But in some ways, the story of a rifle heiress placed in the crosshairs by a nation eager to exorcise its culpability over gun deaths is a whole lot creepier than any boilerplate haunted house. It strikes unsettlingly close to home at our current moment, a few weeks after the deadliest mass shooting in modern American history.

The American relationship to guns, and the firearms industry, is unique, complicated, and notorious around the world. Americans are 10 times more likely to be killed by guns compared to citizens of other developed nations, yet firearms regulation remains a polarized issue due to the profound role of guns in the national consciousness.

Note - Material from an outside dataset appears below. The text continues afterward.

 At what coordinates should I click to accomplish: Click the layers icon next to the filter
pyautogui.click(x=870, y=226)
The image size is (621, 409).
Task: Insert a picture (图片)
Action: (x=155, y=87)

The Winchester mansion is not only a crucial part of this history, it is a perfect metaphor for the nation's singular obsession with guns. Sarah Winchester's compulsion to randomly build new wings and floors with no master plan mirrors America's half-hearted bandaids on gun policy, which have never amounted to a cohesive vision. Like the doors and passageways within the mystery house, attempts to reduce gun violence in the United States often lead nowhere, or circle back on themselves.

And, true or not, if part of Sarah Winchester's legend is that she believed hammering would keep the spirits of gun victims at bay, then the phrase "now is not the time to talk about gun violence" is the modern incarnation of those construction sounds.

While one shouldn't judge a movie from its trailer, it looks like Mirren's Winchester will focus on the sensational legends associated with the controversial widow. But in the wake of smart horror commentaries like Get Out, it would be refreshing to see the film integrate ghostly thrills with the Sisyphean saga of gun violence in America—because few things are scarier than that.